++++ Data to process ++++
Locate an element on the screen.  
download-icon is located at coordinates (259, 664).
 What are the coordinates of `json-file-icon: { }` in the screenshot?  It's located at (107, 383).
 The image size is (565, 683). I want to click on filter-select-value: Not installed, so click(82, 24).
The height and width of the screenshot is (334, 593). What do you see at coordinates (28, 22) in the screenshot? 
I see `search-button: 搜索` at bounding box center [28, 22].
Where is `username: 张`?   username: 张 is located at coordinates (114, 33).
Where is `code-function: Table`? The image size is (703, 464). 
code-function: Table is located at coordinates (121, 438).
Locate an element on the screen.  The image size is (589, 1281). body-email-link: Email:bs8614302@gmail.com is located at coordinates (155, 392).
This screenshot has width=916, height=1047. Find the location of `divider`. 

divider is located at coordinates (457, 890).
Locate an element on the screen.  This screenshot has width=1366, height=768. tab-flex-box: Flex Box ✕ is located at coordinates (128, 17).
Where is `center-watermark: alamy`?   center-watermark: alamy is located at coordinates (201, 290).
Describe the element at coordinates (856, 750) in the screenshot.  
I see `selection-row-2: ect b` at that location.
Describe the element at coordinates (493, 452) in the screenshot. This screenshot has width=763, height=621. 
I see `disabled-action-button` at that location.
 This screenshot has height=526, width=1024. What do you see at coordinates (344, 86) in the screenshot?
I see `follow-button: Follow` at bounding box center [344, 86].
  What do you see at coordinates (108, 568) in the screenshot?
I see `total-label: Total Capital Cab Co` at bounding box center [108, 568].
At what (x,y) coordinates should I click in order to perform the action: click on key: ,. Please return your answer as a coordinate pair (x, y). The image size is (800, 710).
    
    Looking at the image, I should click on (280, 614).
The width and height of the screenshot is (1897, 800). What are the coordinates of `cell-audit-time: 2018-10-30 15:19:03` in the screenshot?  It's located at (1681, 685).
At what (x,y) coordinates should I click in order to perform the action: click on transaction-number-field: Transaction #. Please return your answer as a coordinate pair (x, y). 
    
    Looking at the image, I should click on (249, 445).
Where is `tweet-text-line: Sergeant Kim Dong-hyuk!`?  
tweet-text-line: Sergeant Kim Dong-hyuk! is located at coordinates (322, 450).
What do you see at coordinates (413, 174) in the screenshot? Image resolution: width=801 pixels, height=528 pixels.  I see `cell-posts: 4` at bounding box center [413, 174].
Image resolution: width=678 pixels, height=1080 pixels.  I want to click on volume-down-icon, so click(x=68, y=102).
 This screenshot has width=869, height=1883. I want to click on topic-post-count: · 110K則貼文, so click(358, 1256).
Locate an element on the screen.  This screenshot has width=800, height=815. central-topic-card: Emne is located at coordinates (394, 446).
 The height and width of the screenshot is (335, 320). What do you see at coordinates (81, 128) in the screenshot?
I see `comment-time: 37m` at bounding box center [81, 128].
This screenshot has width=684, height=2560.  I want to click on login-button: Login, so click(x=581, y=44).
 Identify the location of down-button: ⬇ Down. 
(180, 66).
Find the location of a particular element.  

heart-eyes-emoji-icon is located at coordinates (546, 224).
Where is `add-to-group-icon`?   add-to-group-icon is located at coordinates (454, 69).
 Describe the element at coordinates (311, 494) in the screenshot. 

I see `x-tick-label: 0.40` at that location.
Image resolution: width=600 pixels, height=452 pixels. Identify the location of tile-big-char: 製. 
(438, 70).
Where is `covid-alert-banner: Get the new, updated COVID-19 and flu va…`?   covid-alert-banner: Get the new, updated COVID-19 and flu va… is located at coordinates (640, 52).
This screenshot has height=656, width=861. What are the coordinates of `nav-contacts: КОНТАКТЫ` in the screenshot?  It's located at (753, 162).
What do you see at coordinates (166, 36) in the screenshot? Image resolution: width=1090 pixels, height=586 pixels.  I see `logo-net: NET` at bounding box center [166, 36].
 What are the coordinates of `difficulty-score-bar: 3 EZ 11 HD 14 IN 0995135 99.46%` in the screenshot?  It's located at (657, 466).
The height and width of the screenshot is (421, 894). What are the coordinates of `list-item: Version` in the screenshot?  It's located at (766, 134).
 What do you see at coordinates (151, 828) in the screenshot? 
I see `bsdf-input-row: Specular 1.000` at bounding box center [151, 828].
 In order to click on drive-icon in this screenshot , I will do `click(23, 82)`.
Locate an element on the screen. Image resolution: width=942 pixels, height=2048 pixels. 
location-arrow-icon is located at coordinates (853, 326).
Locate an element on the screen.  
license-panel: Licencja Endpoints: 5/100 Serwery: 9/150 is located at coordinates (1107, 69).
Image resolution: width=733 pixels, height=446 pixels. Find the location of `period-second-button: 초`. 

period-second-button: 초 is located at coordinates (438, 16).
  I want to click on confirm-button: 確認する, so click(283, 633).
++++
Task item
Copy every one of the records above, line for line, with no changes.

Reply to the exercise
Locate an element on the screen.  
download-icon is located at coordinates (259, 664).
 What are the coordinates of `json-file-icon: { }` in the screenshot?  It's located at (107, 383).
 The image size is (565, 683). I want to click on filter-select-value: Not installed, so click(82, 24).
The height and width of the screenshot is (334, 593). What do you see at coordinates (28, 22) in the screenshot? 
I see `search-button: 搜索` at bounding box center [28, 22].
Where is `username: 张`?   username: 张 is located at coordinates (114, 33).
Where is `code-function: Table`? The image size is (703, 464). 
code-function: Table is located at coordinates (121, 438).
Locate an element on the screen.  The image size is (589, 1281). body-email-link: Email:bs8614302@gmail.com is located at coordinates (155, 392).
This screenshot has width=916, height=1047. Find the location of `divider`. 

divider is located at coordinates (457, 890).
Locate an element on the screen.  This screenshot has width=1366, height=768. tab-flex-box: Flex Box ✕ is located at coordinates (128, 17).
Where is `center-watermark: alamy`?   center-watermark: alamy is located at coordinates (201, 290).
Describe the element at coordinates (856, 750) in the screenshot.  
I see `selection-row-2: ect b` at that location.
Describe the element at coordinates (493, 452) in the screenshot. This screenshot has width=763, height=621. 
I see `disabled-action-button` at that location.
 This screenshot has height=526, width=1024. What do you see at coordinates (344, 86) in the screenshot?
I see `follow-button: Follow` at bounding box center [344, 86].
  What do you see at coordinates (108, 568) in the screenshot?
I see `total-label: Total Capital Cab Co` at bounding box center [108, 568].
At what (x,y) coordinates should I click in order to perform the action: click on key: ,. Please return your answer as a coordinate pair (x, y). The image size is (800, 710).
    
    Looking at the image, I should click on (280, 614).
The width and height of the screenshot is (1897, 800). What are the coordinates of `cell-audit-time: 2018-10-30 15:19:03` in the screenshot?  It's located at (1681, 685).
At what (x,y) coordinates should I click in order to perform the action: click on transaction-number-field: Transaction #. Please return your answer as a coordinate pair (x, y). 
    
    Looking at the image, I should click on (249, 445).
Where is `tweet-text-line: Sergeant Kim Dong-hyuk!`?  
tweet-text-line: Sergeant Kim Dong-hyuk! is located at coordinates (322, 450).
What do you see at coordinates (413, 174) in the screenshot? Image resolution: width=801 pixels, height=528 pixels.  I see `cell-posts: 4` at bounding box center [413, 174].
Image resolution: width=678 pixels, height=1080 pixels.  I want to click on volume-down-icon, so click(x=68, y=102).
 This screenshot has width=869, height=1883. I want to click on topic-post-count: · 110K則貼文, so click(358, 1256).
Locate an element on the screen.  This screenshot has width=800, height=815. central-topic-card: Emne is located at coordinates (394, 446).
 The height and width of the screenshot is (335, 320). What do you see at coordinates (81, 128) in the screenshot?
I see `comment-time: 37m` at bounding box center [81, 128].
This screenshot has width=684, height=2560.  I want to click on login-button: Login, so click(x=581, y=44).
 Identify the location of down-button: ⬇ Down. 
(180, 66).
Find the location of a particular element.  

heart-eyes-emoji-icon is located at coordinates (546, 224).
Where is `add-to-group-icon`?   add-to-group-icon is located at coordinates (454, 69).
 Describe the element at coordinates (311, 494) in the screenshot. 

I see `x-tick-label: 0.40` at that location.
Image resolution: width=600 pixels, height=452 pixels. Identify the location of tile-big-char: 製. 
(438, 70).
Where is `covid-alert-banner: Get the new, updated COVID-19 and flu va…`?   covid-alert-banner: Get the new, updated COVID-19 and flu va… is located at coordinates (640, 52).
This screenshot has height=656, width=861. What are the coordinates of `nav-contacts: КОНТАКТЫ` in the screenshot?  It's located at (753, 162).
What do you see at coordinates (166, 36) in the screenshot? Image resolution: width=1090 pixels, height=586 pixels.  I see `logo-net: NET` at bounding box center [166, 36].
 What are the coordinates of `difficulty-score-bar: 3 EZ 11 HD 14 IN 0995135 99.46%` in the screenshot?  It's located at (657, 466).
The height and width of the screenshot is (421, 894). What are the coordinates of `list-item: Version` in the screenshot?  It's located at (766, 134).
 What do you see at coordinates (151, 828) in the screenshot? 
I see `bsdf-input-row: Specular 1.000` at bounding box center [151, 828].
 In order to click on drive-icon in this screenshot , I will do `click(23, 82)`.
Locate an element on the screen. Image resolution: width=942 pixels, height=2048 pixels. 
location-arrow-icon is located at coordinates (853, 326).
Locate an element on the screen.  
license-panel: Licencja Endpoints: 5/100 Serwery: 9/150 is located at coordinates (1107, 69).
Image resolution: width=733 pixels, height=446 pixels. Find the location of `period-second-button: 초`. 

period-second-button: 초 is located at coordinates (438, 16).
  I want to click on confirm-button: 確認する, so click(283, 633).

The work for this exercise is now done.